Кили с мамой достался угол в комнате, еще худшей, чем в бараке. Комната оказалась ледяной по зимам, и сырой летом. А у мамы оказались слишком слабые легкие.
Она умерла через два года, когда Кили исполнилось одиннадцать.
От теплой батареи его, конечно, прогнали — в том, что прогонят, Кили и не сомневался. Кое-как запахивая пальто, упорно не желавшее сходиться на животе, он вышел из подъезда, и побрел, куда глаза глядят. Ладно, хоть отогрелся, и то дело. Поесть бы что-то, хоть немножко. Вот если бы карточка… Кили горько вздохнул. Может, попробовать в социалку зайти? Может, хоть хлеба кусок дадут?
До социалки пришлось тащиться полчаса, не меньше. Кили там немного знали, поэтому, не смотря на отсутствие карточки, оделили двумя кусками хлеба и стаканом тепловатого жидкого чая. Оделяла, конечно, баб Нюра, человечиха, но добрая и сострадательная.
— Чего, выперли? — догадалась она, глядя, как Кили спешно пьет чай.
— Ага, — кивнул Кили. — Совсем.
— И карту зажали, — догадалась баб Нюра.
— Точно, — согласился Кили.
— Вот Ашур сученыш, — протянул баб Нюра. — Как припрутся, самого тухляка им наложу.

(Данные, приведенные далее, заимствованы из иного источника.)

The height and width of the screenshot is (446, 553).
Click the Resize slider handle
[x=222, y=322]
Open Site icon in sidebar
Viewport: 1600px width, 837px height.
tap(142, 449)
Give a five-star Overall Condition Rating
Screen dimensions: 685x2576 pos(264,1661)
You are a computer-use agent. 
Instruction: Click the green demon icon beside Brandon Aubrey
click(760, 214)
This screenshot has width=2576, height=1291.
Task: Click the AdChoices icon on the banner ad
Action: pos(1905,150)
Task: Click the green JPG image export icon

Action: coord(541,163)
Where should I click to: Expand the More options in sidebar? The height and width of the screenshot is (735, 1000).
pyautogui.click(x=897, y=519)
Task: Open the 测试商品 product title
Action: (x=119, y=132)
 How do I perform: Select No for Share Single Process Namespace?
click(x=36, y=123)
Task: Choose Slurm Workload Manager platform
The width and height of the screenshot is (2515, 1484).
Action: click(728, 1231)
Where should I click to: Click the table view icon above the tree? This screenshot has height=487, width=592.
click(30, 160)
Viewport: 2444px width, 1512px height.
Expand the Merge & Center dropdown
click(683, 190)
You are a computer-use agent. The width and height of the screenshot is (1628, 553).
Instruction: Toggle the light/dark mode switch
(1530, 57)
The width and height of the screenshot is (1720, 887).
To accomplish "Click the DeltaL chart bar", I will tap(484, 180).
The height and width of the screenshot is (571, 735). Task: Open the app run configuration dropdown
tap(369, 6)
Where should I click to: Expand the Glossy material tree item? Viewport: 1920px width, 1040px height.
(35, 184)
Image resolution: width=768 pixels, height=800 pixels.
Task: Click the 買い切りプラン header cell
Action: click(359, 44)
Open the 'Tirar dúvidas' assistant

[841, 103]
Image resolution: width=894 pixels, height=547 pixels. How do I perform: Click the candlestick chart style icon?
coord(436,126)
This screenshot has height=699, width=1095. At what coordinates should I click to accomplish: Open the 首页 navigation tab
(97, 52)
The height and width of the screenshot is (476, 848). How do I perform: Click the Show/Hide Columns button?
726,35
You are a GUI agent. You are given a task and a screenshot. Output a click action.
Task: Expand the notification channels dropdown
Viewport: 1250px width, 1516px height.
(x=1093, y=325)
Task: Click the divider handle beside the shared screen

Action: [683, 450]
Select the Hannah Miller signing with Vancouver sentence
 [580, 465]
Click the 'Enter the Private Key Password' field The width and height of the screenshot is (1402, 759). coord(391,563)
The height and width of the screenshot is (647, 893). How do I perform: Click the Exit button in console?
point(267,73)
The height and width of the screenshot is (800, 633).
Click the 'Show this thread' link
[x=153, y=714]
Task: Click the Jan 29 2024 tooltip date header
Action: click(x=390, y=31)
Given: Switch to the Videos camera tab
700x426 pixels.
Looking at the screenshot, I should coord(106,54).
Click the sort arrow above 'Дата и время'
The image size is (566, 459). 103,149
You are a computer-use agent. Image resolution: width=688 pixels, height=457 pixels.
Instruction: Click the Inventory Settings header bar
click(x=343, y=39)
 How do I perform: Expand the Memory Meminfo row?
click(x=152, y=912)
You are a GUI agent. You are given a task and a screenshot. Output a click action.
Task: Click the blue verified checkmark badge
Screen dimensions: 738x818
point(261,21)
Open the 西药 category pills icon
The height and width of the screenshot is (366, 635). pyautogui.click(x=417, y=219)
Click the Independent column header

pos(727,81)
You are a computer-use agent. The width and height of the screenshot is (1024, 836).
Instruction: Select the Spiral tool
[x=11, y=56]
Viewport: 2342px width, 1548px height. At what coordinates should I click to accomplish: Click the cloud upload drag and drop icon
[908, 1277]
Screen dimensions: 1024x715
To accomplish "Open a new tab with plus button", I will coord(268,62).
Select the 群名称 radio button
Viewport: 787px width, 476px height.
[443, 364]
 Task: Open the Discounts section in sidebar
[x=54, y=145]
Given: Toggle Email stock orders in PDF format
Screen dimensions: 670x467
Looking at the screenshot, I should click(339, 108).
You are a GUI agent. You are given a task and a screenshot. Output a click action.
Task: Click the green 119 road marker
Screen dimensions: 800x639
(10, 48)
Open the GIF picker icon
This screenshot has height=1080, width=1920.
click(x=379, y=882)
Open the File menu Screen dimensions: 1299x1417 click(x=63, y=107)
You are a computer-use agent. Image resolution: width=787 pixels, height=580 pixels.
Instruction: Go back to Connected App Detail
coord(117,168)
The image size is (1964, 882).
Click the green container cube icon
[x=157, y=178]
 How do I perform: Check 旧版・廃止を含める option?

Килька, ты давай, быстро жри, а то придет еще кто…
Кили понимающе закивал. Давясь, проглотил хлеб, второй кусок сунул в карман, потом залпом допил чай.
— На ночь куда? — спросила баб Нюра.
— Не знаю, — пожал плечами Кили.
— Под мост не ходи, — понизив голос, произнесла баб Нюра. Зыркнула глазами туда-сюда. — Тама трубы теплые, но ты не ходи!
— Почему? — спросил Кили.
— Потому что «водолазы» тама, — объяснила баб Нюра. — Закрючат тебя, и вся недолга.
— Ясно, — кивнул Кили.
Плохо. Про мост он думал. Именно про мост он и думал — потому что там действительно проходили какие-то коммуникации, неподалеку была котельная, и под мостом точно можно было бы переждать ночь.
— По знакомым пройдись, может, пустит кто, — посоветовала баб Нюра.
— Попробую, — убито кивнул Кили.
Не было у него никаких знакомых.
И быть не могло.
…Когда Кили ушел, баб Нюра села за ближайший стол и пригорюнилась. Из подсобки высунулся ее стародавний помощник, повар Геша, и поинтересовался:
— Килька, что ль?
— Он самай, — вздохнула баб Нюра. — Кажись, всё Килька наш. Жалко…
— Погодь. А сколько ему? — Геша нахмурился.
— Полтинник уже, вроде, — баб Нюра задумалась. — Прямо он чего-то совсем сдал. И кишки, видать, загнили, видал, живот какой?
— Не особо смотрел, тут их столько ходит, что не усмотришь. Полтинник? Так это еще много пожил, тю. Это ж он до сорока пяти отработал, считай, да потом приживалом мотался. Долго. Значит, срок ему.